Un médecin vient voir la famille, Georges reste avec eux et écoute la discussion. Le praticien leur présente la situation, s’attarde sur le mal-être de leur frère. Il dit qu’il faut réfléchir à une solution, qu’Hamadi est clairement endommagé par son style de vie. Aïssa lui explique que son frère ne veut pas se soigner – ils ont essayé, mais il refuse. Il boit et se laisse mourir. Alors, le docteur leur explique qu’ils peuvent, s’ils veulent vraiment, le forcer à accepter les soins. Il leur propose de placer Hamadi pendant quelques semaines dans un centre ouvert, une unité psychiatrique qui lui permettrait de se remettre un peu, de lâcher l’alcool, de respirer. Ils prennent une décision unanime ; même Arthur, depuis la Suisse, ne semble pas s’y opposer. Ils demandent les papiers et les signent, acceptent de se faire haïr d’Hamadi si c’est pour lui donner une chance en plus.
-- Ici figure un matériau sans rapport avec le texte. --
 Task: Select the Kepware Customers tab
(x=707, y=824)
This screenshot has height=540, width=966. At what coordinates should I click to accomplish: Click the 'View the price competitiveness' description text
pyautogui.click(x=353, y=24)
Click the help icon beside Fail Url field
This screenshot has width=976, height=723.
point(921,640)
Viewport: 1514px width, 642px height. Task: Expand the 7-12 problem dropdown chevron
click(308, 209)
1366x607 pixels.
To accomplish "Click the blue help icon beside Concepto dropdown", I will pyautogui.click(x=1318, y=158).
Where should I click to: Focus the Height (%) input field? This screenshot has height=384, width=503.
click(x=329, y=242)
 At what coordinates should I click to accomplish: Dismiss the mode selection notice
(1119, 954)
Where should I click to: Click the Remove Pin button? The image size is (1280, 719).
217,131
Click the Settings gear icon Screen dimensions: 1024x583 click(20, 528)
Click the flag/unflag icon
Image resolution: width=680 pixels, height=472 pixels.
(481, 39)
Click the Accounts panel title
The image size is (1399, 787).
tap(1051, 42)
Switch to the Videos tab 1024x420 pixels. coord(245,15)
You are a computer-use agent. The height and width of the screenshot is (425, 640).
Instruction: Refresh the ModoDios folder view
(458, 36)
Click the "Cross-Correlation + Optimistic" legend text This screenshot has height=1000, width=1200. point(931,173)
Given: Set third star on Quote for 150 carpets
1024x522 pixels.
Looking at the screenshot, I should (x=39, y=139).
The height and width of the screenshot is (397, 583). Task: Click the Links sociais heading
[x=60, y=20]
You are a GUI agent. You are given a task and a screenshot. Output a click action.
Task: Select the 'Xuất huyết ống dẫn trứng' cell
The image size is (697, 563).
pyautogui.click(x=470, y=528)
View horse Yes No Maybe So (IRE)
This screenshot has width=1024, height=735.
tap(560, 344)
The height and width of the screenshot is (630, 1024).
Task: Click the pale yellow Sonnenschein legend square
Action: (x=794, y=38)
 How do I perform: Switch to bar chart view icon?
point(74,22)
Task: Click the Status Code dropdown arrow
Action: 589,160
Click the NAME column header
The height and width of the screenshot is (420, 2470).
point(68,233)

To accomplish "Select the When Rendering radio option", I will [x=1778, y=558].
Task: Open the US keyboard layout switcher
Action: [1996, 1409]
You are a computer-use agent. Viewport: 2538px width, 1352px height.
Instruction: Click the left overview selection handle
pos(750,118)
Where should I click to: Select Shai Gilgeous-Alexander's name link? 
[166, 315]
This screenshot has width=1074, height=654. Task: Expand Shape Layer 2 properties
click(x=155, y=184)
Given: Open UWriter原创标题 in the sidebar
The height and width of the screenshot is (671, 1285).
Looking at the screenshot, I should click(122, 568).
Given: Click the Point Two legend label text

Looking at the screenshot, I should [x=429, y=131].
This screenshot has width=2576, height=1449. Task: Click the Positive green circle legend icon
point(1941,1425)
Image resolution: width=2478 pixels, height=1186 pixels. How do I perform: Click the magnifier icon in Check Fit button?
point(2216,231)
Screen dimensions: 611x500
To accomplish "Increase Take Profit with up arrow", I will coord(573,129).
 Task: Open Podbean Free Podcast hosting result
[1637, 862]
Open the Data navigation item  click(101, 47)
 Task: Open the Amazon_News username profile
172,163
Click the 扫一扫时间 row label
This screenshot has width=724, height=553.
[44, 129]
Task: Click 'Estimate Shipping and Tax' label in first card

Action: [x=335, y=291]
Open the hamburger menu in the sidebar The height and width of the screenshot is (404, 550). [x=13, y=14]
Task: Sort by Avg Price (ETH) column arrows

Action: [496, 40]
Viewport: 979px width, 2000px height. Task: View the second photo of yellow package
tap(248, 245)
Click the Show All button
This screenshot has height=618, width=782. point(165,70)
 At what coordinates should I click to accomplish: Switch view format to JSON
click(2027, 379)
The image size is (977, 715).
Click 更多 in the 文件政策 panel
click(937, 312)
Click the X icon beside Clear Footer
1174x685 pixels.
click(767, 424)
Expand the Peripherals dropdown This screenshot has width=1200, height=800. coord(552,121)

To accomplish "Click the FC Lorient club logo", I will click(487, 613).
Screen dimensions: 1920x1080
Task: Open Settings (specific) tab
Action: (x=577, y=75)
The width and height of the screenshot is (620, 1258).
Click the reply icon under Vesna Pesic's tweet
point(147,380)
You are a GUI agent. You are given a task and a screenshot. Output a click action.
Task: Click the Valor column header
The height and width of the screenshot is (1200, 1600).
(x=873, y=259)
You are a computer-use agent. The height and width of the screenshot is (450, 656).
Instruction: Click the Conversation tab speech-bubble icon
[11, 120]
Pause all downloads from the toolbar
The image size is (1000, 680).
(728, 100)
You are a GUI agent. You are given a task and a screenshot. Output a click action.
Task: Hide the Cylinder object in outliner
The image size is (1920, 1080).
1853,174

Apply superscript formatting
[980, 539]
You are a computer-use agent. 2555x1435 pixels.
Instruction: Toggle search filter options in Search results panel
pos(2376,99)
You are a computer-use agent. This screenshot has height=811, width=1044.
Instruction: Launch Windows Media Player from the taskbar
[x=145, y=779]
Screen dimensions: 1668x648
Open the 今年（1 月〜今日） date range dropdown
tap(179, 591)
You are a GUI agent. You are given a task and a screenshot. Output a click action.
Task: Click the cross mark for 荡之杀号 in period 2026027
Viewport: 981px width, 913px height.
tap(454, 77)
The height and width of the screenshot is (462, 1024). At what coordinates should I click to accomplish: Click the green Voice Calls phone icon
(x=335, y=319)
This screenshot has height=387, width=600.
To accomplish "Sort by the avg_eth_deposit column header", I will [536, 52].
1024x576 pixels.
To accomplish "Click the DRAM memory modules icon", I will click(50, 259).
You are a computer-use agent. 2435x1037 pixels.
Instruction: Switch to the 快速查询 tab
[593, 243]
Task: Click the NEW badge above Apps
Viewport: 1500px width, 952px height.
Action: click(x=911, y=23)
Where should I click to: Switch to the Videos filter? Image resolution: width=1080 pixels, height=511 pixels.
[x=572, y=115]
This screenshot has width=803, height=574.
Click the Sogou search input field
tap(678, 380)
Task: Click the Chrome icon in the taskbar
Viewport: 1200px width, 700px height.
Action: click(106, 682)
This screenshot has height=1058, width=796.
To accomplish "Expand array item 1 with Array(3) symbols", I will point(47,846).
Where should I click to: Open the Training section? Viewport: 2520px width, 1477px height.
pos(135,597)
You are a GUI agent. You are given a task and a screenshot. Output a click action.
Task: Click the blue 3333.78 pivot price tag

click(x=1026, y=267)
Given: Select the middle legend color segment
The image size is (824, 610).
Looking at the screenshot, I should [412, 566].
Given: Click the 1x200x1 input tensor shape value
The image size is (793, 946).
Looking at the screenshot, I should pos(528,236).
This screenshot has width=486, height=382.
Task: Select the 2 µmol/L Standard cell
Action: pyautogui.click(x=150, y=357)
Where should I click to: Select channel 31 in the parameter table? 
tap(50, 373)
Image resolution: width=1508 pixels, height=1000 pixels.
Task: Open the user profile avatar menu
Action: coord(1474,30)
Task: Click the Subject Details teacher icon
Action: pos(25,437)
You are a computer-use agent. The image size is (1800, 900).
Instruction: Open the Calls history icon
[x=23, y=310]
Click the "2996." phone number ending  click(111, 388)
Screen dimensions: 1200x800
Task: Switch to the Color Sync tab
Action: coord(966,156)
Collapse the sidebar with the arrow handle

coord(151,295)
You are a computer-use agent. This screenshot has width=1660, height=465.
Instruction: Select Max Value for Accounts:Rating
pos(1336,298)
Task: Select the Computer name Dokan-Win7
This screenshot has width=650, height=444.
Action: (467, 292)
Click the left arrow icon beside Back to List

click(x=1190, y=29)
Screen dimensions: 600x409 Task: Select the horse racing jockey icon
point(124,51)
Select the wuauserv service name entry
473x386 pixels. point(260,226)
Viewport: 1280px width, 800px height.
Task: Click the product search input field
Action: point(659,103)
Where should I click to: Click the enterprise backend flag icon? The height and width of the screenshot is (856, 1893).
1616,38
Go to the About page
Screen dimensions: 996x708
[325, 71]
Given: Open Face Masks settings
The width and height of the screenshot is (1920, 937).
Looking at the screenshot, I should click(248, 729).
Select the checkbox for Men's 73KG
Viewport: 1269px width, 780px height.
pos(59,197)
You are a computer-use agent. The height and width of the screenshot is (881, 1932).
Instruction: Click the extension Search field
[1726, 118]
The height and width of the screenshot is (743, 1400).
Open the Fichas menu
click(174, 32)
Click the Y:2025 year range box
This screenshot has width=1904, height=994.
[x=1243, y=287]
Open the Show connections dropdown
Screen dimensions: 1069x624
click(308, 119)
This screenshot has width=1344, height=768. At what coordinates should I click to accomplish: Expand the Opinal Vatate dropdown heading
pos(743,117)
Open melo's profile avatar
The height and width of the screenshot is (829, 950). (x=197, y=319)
Il entre en psychiatrie le lendemain. Les deux premières semaines, il n’a pas le droit aux visites. La troisième, seule Aminata vient le voir. Elle lui donne des nouvelles du dehors, enthousiasmée, presque heureuse. Elle refuse de ne plus y croire, et se rend à l’hôpital tous les jours, immanquablement. Lui est morne, il ne répond pas à ses questions, il l’ignore, lui en veut toujours. Blessée, elle tolère pourtant ce frère qu’elle aime assez pour accepter son attitude. Cet emprisonnement, cette trahison de sa famille, Hamadi est entièrement contre. Pourtant, il est là. Sobre, entouré, vivant. De nouveau en sursis. Le séjour dure un mois, petit à petit, l’alcool se retire de son sang, mais les soins distraits des psychologues et les piqûres des infirmières ne l’aident pas. Il n’attend que de sortir. Quand on lui donne enfin la permission de rentrer chez lui, on lui indique qu’il faudra qu’il suive un parcours de soins précis : des rendez-vous réguliers chez un spécialiste, un suivi psychologique, des médicaments contre l’acidité des intestins. Il remballe ses affaires, laisse les photos qu’Aminata a apportées et se dirige vers la porte. Incapable de reconnaître que, si violent qu’il soit, cet enfermement a réussi à guérir ses terreurs nocturnes et ses obsessions de mort. Devant l’hôpital, Georges l’attend. Dans la voiture il est ému, solennel. Il essaye de réveiller son ami terne et renfrogné en lui parlant de la suite, il se tait quand il sent qu’il le doit. Il le dépose à l’appartement des frères en lui disant de le contacter dès que possible. Avant qu’Hamadi descende, il sort une enveloppe de la boîte à gants. Dedans, quelques milliers d’euros en liquide. La Fraternité s’est cotisée : pour lui donner un nouveau départ, le dépanner. Lui offrir un peu de temps et de disponibilité d’esprit, ou, si on en croit un mot sarcastique d’Arthur ajouté au chèque, pour lui permettre d’acheter des pompes décentes et pas des baskets de mendiant. Hamadi n’a pas besoin de dire merci. Il regarde son ami de toujours, son frère venu comme ambassadeur de la Fraternité et, sans mots, il lui dit le soulagement de l’avoir dans sa vie – d’avoir ces camarades qui jamais ne l’ont laissé, qui l’ont accepté sans se laisser décourager par ses échecs ou ses humeurs.

Il monte, même cage d’escalier, des retours qui s’enchaînent comme des défaites successives qui se terminent toujours au bloc 27, même destination, comme s’il n’avait pas bougé depuis son arrivée. L’appartement des frères est calme et vide. Un mot sur la table lui indique de faire comme chez lui – doux rappel qu’il n’y est déjà plus. Plus tard, Aminata débarque et apporte des clémentines en racontant comment elle a décidé de partir de son dernier job de barmaid dans une boîte de nuit. Elle parle d’organiser ses vingt-trois ans – quand elle mange les fruits, elle les pèle lentement à la manière de Marie.